As with so many military endeavors, things happened that were not prepared for.
It was low tide when the Navy landing crafts approached the beach, and, as a result, they became grounded on the reefs just off shore. The Japanese raked those Navy landing crafts with heavy machine-gun fire. My uncle was a Navy driver on one of those landing crafts. The Marines had to leave their landing crafts and wade ashore over a distance of hundreds of yards through chest deep waters and withering machine-gun fire.
Those who made it to the beach found themselves facing brutal hand-to-hand combat. In the course of those three days, 990 Marines and 30 Navy Corpsman and LCI drivers were killed in action, but the Marines were able to take the island. In this one 72-hour-long battle, U.S. Marines suffered almost as many killed-in-action casualties as U.S. troops suffered in the six-month-long campaign to take Guadalcanal.

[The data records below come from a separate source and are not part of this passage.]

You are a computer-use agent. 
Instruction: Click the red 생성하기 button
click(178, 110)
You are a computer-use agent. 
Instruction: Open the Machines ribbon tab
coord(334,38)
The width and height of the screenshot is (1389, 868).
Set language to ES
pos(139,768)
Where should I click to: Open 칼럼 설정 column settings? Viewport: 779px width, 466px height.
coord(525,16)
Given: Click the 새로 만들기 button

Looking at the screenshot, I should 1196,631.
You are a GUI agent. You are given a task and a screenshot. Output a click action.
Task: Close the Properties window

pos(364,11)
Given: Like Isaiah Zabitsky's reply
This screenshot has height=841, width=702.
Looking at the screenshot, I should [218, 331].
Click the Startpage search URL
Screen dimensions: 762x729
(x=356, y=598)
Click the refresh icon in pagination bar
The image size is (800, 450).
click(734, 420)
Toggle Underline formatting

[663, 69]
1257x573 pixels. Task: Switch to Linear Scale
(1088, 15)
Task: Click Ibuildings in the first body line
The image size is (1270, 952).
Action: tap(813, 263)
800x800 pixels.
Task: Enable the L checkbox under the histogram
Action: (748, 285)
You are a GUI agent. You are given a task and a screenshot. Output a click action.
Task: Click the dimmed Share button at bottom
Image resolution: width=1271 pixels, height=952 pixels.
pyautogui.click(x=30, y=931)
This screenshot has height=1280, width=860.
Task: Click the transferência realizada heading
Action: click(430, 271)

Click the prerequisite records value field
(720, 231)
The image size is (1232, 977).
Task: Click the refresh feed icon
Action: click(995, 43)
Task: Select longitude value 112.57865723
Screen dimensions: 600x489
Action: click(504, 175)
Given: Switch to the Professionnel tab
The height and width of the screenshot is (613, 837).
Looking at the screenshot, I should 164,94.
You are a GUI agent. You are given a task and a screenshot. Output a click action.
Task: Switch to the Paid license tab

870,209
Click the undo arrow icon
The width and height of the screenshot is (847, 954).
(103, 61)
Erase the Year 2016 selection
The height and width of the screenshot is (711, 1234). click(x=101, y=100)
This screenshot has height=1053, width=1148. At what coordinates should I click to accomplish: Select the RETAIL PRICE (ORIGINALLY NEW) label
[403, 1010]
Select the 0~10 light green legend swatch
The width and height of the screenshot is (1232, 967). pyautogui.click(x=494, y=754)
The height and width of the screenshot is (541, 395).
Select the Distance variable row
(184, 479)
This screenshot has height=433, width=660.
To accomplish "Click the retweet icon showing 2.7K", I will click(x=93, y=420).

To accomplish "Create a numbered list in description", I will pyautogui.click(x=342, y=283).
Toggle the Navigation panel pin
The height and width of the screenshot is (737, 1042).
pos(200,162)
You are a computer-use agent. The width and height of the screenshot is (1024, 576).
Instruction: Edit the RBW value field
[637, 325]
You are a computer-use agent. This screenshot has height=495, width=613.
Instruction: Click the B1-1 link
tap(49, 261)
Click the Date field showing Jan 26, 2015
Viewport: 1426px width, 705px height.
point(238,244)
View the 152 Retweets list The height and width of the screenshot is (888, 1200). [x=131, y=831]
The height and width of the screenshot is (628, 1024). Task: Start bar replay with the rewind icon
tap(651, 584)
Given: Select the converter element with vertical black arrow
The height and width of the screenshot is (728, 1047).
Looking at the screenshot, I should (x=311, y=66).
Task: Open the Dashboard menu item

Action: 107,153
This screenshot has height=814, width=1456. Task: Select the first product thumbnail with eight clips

Of the 4,500 Japanese soldiers on the island, only 17 survived. Of the 1,200 Korean slave laborers they held, just 129 lived.
520 of the Marines and Corpsmen who died on Tarawa are still listed as MIA. A private group called History Flight, which is based out of Marathon, Florida, has used ground-penetrating radar to find the remains of some 139 Marines. On July 26, 2015, History Flight brought 36 of them on the first leg of their return home to Joint Base Pearl Harbor-Hickam in Honolulu, Hawaii.
The identification process is now underway under the auspices of the Defense POW/MIA Accounting Agency. When the identifications are completed, the Marine Corps will return the remains to their families. A military ceremony was held there to mark their return on Sunday, July 28th, 2015.
Tarawa is one of the many important battles that cover the pages of Marine Corps history. Indeed, it is one to the most significant of them.
General Joseph Dunford, Commandant of the Marine Corps, was pleased to learn of their return and said, “[Tarawa] was also the first contested landing against a heavily fortified enemy and a turning point in the development in our amphibious capability. The lessons learned at Tarawa paved the way for our success in the Pacific campaign and the eventual end to the war.”
Though the parents and probably most of the siblings of these Marines have died without ever having had the closure of seeing the bodies of their Marines come home to be buried in familiar ground, they will be coming home to families who have lived with their stories passed on through family tales.
There will be tears raised up again out of the soil of the unresolved pains of loss, but there will be tears of inexpressible joy as well, for their Marines are home now, and they will be buried in the soil of cities, towns, and country villages across the nation. They will rest now, and forever, in the familiar earth of home, in the soil of the nation for which they shed their blood and gave their last full measure.
The Veterans Site adds its “Welcome Home” to these good Marines. We have missed you for too long, and we are thankful that you can now be received back into the welcoming arms of your family and this grateful nation. You were the best among us. We say “Semper Fidelis” and “Ooorah” to our returning Marine Corps and Navy Corpsmen brothers. Rest, brothers…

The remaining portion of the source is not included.